==== FRAGMENTO CITADO
Arlie R. Hochschild (1979), propuso el término reglas del sentir (feeling rules) para referirse a las normas socioculturales que orientan lo que sentimos y decretan la forma adecuada de expresarlo. Éstas generan diferentes patrones, por ejemplo de género, que autorizan ciertas emociones para mujeres y varones y prohiben otras. En este sentido, cuando las mujeres validamos la rabia que sentimos y además la expresamos públicamente estamos lanzando un desafío a las reglas del sentir patriarcales que desaprueban este tipo de emociones para nosotras y al mismo tiempo estamos instaurando una nueva lógica emocional en la protesta feminista, la cual responde al desdén de la sociedad en general y las autoridades en particular hacia nuestro histórico reclamo de cese a la violencia.

Estas reglas también se ponen seriamente en entredicho cuando identificamos nuestros sentires respecto a las agresiones cotidianas, pues van más allá de las emociones típicamente asociadas a las víctimas, relacionándose cada vez con mayor frecuencia a la acción de defendernos.  A mi modo de ver, esto responde a la toma de consciencia colectiva sobre el papel determinante que tiene la violencia para mantener ciertas jerarquías en las sociedades patriarcales, mismas que dependen de la indefensión que hemos aprendido en un largo proceso de socialización de género. Asumir nuestra capacidad de defensa atraviesa necesariamente la construcción sociocultural de las emociones y pone en tensión lo que esperamos sentir, lo que la sociedad espera que sintamos y lo que realmente sentimos.

Esto se cruza con lo que evidencia el dispositivo defensivo (dispositif défensif) del que habla Elsa Dorlin ([2017]2020): que algunxs sujetxs están legitimadxs para defenderse y otrxs no sólo no lo están, sino que cualquier acción defensiva que lleven a cabo será interpretada como amenazante y peligrosa para sí mismxs y para lxs otrxs. Este dispositivo encuadra dos tipos de sujetxs: lxs que son dignxs de defenderse y ser defendidxs y aquellxs que sobreviven por medio de tácticas defensivas a las que denomina autodefensa, cuyo elemento primordial es que no tienen sujetx previx, porque éstx existe en el momento en que se resiste a la violencia, dando paso a las éticas marciales de sí. La autodefensa se contrapone al concepto jurídico de legítima defensa que sí tiene sujetxs previxs y gozan del reconocimiento social y el amparo de la ley.
========
> [TAREA 1]:
Responda, con base en el fragmento sobre las reglas del sentir:
(a) ¿En qué año propuso Arlie R. Hochschild el término "reglas del sentir"?
(b) ¿Qué nombre recibe el dispositivo del que habla Elsa Dorlin?
(c) ¿A qué concepto jurídico se contrapone la autodefensa?
> [TAREA 2]:
Transcriba literalmente el pasaje del fragmento sobre las reglas del sentir que empieza en las palabras "Arlie R. Hochschild" y termina después de "a la violencia.".
Las entradas constituyen un material aparte, independiente del fragmento.
==== INFORMACIÓN PROPORCIONADA
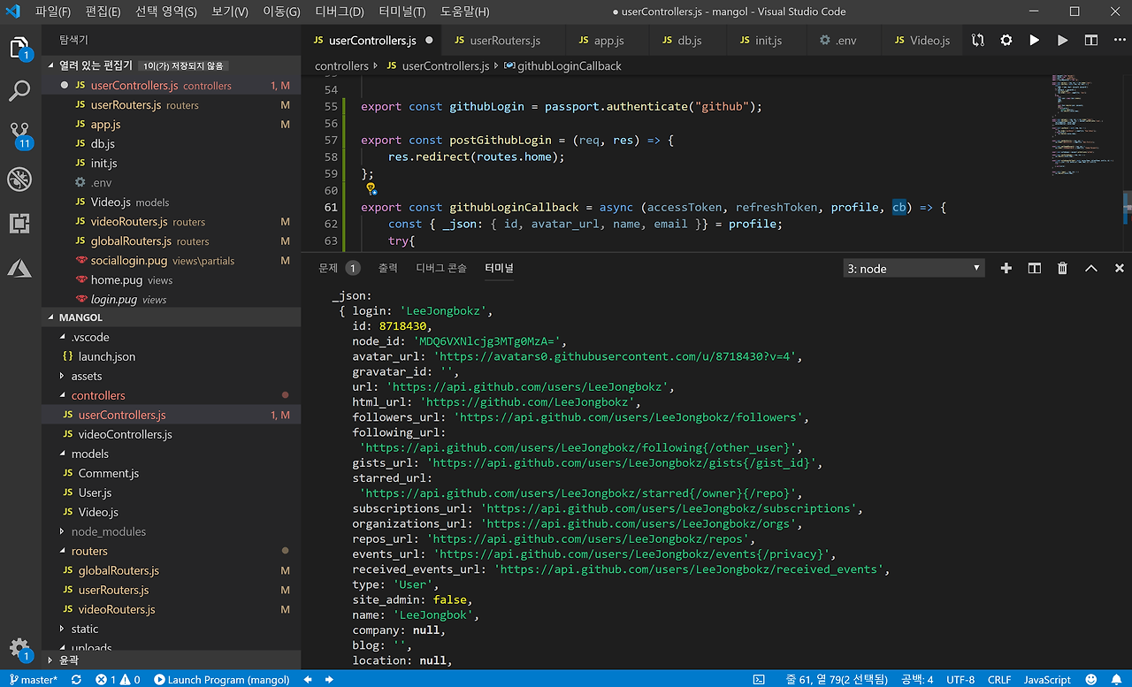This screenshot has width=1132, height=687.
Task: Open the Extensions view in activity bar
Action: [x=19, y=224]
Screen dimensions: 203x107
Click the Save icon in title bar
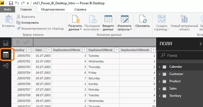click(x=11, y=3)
========
==== INFORMACIÓN PROPORCIONADA
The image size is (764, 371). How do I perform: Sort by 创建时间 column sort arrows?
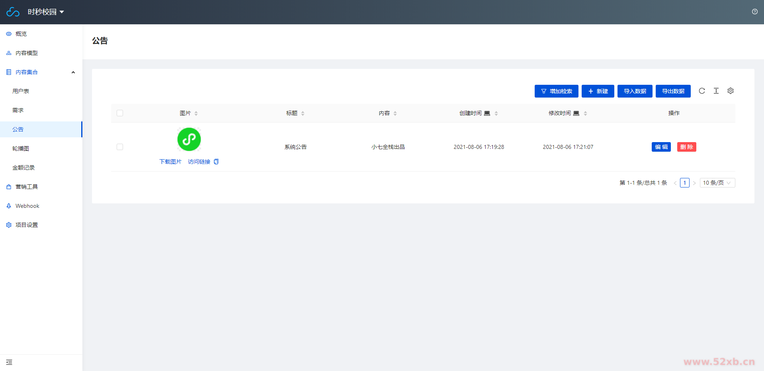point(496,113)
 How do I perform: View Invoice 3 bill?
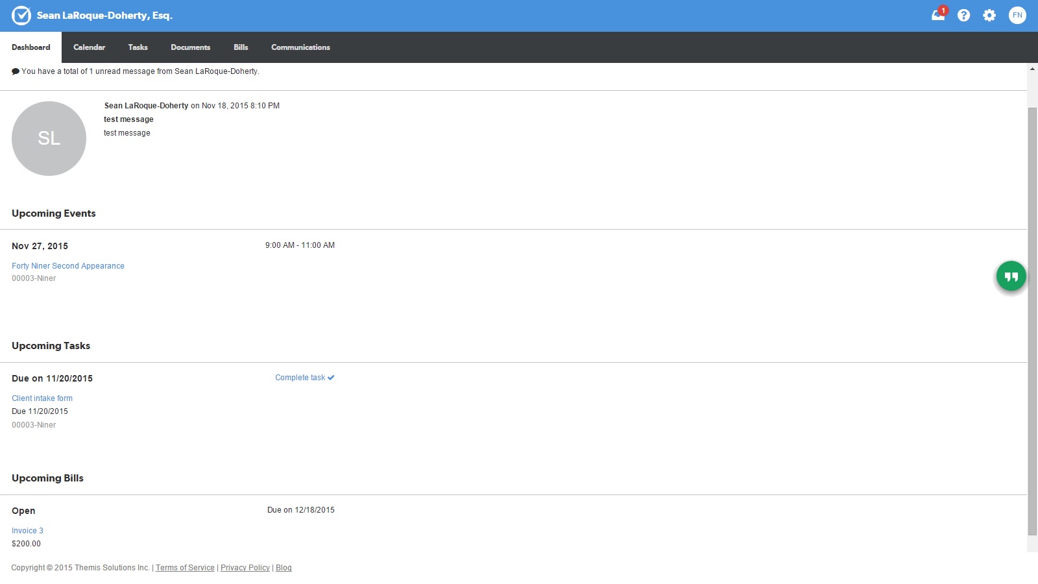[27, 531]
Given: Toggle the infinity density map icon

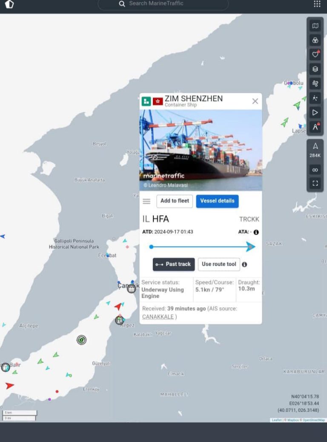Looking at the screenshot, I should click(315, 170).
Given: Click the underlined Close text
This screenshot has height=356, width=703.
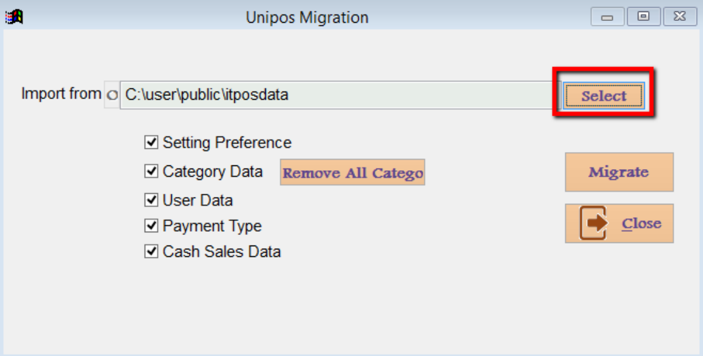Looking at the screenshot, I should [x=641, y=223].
========
> [RESPUESTA 1]:
(a) En 1979.
(b) Dispositivo defensivo (dispositif défensif).
(c) Al concepto jurídico de legítima defensa.

> [RESPUESTA 2]:
Arlie R. Hochschild (1979), propuso el término reglas del sentir (feeling rules) para referirse a las normas socioculturales que orientan lo que sentimos y decretan la forma adecuada de expresarlo. Éstas generan diferentes patrones, por ejemplo de género, que autorizan ciertas emociones para mujeres y varones y prohiben otras. En este sentido, cuando las mujeres validamos la rabia que sentimos y además la expresamos públicamente estamos lanzando un desafío a las reglas del sentir patriarcales que desaprueban este tipo de emociones para nosotras y al mismo tiempo estamos instaurando una nueva lógica emocional en la protesta feminista, la cual responde al desdén de la sociedad en general y las autoridades en particular hacia nuestro histórico reclamo de cese a la violencia.